2016 will be “the year of merger mania,” reported the future gazing PwC Health Research Institute even before the dust had settled in 2015, joining an increasing chorus of market analysts as they pour over the future prospects for the pharma sector. But with a global market of US $300 billion a year there is a lot to play for.
This month the mega merger of Shire and Baxalta has created a rare disease powerhouse. News rumbles on around new suitors for Medivation. And rumours abound that Allergan will shift its mergers and acquisitions (M&A) approach following its deal with Teva Pharmaceutical.
But with some of pharma’s big hitter drugs coming off patent – AstraZeneca alone has a $7.34 billion hole to fill – many drug companies are looking beyond traditional M&A by acquiring new drugs to bolster their portfolios and pipelines.

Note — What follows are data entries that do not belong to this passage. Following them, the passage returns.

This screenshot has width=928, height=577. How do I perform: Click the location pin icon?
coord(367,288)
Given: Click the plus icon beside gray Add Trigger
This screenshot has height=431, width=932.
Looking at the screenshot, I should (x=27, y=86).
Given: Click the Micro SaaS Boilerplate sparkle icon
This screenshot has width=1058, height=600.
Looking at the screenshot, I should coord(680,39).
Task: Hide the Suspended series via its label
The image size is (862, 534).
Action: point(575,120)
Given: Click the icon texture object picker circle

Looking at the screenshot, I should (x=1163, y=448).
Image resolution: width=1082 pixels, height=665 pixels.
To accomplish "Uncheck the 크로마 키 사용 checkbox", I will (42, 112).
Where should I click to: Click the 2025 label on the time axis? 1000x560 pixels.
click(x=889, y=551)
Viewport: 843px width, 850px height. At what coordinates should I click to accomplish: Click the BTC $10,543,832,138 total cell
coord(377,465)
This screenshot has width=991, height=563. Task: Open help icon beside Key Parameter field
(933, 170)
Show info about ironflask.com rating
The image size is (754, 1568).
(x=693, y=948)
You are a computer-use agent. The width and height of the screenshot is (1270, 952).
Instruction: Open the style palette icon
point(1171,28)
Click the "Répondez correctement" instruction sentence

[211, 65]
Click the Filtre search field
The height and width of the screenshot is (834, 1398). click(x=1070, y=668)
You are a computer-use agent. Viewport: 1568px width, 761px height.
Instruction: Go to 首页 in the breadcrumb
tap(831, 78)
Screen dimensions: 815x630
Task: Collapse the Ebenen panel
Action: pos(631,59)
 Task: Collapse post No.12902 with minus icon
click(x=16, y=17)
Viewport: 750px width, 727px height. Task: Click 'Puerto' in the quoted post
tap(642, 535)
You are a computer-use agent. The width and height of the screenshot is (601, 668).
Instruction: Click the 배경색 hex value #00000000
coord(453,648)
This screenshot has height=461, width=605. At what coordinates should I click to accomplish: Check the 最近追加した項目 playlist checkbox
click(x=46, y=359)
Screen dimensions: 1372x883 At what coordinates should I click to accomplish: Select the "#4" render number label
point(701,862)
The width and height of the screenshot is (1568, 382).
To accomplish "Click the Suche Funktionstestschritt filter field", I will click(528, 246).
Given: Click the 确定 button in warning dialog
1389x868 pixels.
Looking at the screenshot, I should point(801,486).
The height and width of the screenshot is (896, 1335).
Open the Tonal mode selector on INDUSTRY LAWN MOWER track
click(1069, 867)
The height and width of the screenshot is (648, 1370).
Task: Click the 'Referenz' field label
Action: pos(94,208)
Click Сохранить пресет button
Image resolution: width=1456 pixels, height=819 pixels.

Acquiring a phase III drug may seem like an attractive prospect. It takes some of the risk out of early stage development. And can take a chunk off the hefty £1.15 billion average investment to get a drug to market. But it can also mean a company can acquire a drug in a therapy area that it has little heritage in. And even fewer sturdy relationships with patients, clinicians and advocates – who can often mean make or break in the increasingly protracted reimbursement process. Frazzled late night discussions over preliminary phase I trials results with lead clinical investigators aren’t just important: they build a solid foundation of trust, confidence and dedication. Qualities much needed further down the track.
Relationships take time to nurture. The confines of a narrow pre-launch corridor don’t give a company much time to wave a magic wand and conjure up awareness across the sector that there is a new treatment on the way. Communications with patients are rightly strictly policed. Publicising new research findings are the Holy Grail of raising a company’s profile in this space, but they can’t always be marshalled on cue.
All this means is that companies need to think more broadly about their communications needs. Global launch campaigns can sometimes bulldoze ahead without fully engaging with nuances in the local launch environments – and a one-size-fits-all approach rarely works with political engagement. The U.S. may seem to speak the same language as the UK but, faced with a NICE expert panel, it can quickly become apparent just how indecipherable both sides of the pond can be to each other, and the disastrous impact that can have on reimbursement discussions.
A fast track communications approach needs the company to raise their profile by demonstrating leadership in the therapy area. Stimulate debate with those that matter. And build a network of informed advocates that can be mobilised at key milestones. All this sounds easy on paper but with the clock ticking down to launch and a number of advocates with their own agenda it can be a difficult arena to navigate.
Those familiar with the trials and tribulations of pharmaceutical R&D know that pipelines are fragile, and future success of these valuable assets is never guaranteed. If the sector’s growth strategy increasingly hinges on late stage drug acquisitions, getting a comprehensive communications strategy in place right from the word go has never been more important.